Document text:
┄┄┄┄┄┄┄┄┄┄

Sent on: Friday, March 30, 2012 2:03 PM
Mike,

I think it depends on how much time you have to invest. I personally think there's a lot of value in learning the fundamentals of CS, because many of the concepts appear again and again, regardless of the specific language or technology you're using. Things that I learned almost 20 years ago in CS classes are still very relevant.

For example -  https://www.cs.dre...­ - CS 171, 172 and 260 would be a great starting point.

or - http://www.temple...­ - CIS 1057, 1066 and 1068

For Python specifically, and for something much quicker than college coursework, many of the PyCon ( https://us.pycon.o...­ ) talks and tutorials are very good. Videos from PyCon can be found here: http://pyvideo.or...­

Another great thing to do is get involved projects on github. Starting or making contributions to open source projects is an excellent way to get your name out there and give potential employers something to look at.

┄┄┄┄┄┄┄┄┄┄

Entries provided:
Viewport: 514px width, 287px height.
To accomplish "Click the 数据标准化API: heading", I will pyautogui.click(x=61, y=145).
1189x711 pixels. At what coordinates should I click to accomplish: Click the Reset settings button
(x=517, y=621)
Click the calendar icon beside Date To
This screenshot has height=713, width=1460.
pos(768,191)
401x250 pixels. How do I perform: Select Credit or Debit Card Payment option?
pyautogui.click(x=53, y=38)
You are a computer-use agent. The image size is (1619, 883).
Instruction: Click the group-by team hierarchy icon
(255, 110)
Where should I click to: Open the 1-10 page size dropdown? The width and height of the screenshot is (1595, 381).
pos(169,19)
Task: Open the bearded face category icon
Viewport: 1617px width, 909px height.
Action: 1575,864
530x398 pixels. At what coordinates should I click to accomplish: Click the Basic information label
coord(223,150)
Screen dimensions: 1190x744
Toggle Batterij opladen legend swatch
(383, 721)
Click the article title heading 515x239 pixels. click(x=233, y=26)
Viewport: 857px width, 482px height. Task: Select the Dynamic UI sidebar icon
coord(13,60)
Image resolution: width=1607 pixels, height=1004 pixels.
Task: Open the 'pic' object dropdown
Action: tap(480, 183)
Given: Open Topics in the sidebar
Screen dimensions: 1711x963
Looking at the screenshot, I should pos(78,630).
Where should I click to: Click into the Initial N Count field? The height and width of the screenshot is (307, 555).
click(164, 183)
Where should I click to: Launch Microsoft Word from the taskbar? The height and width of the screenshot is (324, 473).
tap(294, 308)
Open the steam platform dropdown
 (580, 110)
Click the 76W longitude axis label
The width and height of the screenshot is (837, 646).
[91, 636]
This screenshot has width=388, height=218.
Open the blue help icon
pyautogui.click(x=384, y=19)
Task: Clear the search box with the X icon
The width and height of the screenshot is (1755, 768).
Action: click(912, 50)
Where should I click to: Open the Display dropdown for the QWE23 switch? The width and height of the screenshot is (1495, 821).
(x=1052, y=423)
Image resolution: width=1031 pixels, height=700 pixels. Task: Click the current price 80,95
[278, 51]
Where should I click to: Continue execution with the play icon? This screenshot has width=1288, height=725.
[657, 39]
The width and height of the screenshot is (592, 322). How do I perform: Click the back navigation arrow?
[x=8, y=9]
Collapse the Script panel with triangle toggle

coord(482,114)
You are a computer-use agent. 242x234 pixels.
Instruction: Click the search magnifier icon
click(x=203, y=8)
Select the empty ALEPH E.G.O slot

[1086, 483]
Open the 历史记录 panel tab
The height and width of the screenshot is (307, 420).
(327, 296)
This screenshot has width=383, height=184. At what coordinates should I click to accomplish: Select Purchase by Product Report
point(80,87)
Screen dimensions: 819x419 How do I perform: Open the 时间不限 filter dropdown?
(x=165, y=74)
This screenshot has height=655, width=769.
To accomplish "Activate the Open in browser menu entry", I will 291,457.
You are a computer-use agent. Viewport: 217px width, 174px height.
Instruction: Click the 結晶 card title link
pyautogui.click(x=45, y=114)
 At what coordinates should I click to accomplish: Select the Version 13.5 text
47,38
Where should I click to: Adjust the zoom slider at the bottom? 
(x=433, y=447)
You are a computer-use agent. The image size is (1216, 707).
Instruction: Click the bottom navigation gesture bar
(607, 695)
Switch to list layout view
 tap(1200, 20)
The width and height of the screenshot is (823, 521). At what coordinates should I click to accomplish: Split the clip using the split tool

┄┄┄┄┄┄┄┄┄┄

Directions for this task:
Resume the email with advice on learning computer science, starting right after its last sentence. The listing has nothing to do with this.

Expected answer:
Once you get going with Python, you will probably also want to check out PhillyPUG's own project nights.

Nik

On Mar 29, 2012, at 6:58 PM, Michael Zambotti wrote:

> Nik- I have a quick question about the software/IT industry and figured you might be a good guy to ask. I was a financial adviser
> for eleven years. I studied finance in college (Penn State) and always regretted not studying computer science. About a year
> ago I taught myself the basics of Python and really liked the language. I like learning new things and have loved computers since
> typing programs from the back of Compute! magazine into my Commodore 64 as a kid.  If you were me, what would you do
> to acquire marketable skills in software/IT? I know companies look for experience and I have no problem starting at the bottom.
> I like self study but I think I would benefit from a class at some point. My thought is to specialize in something like Python/Django
> as it seems like they are fast growing. Could you recommend any classes or courses of study for me? Thanks for your time.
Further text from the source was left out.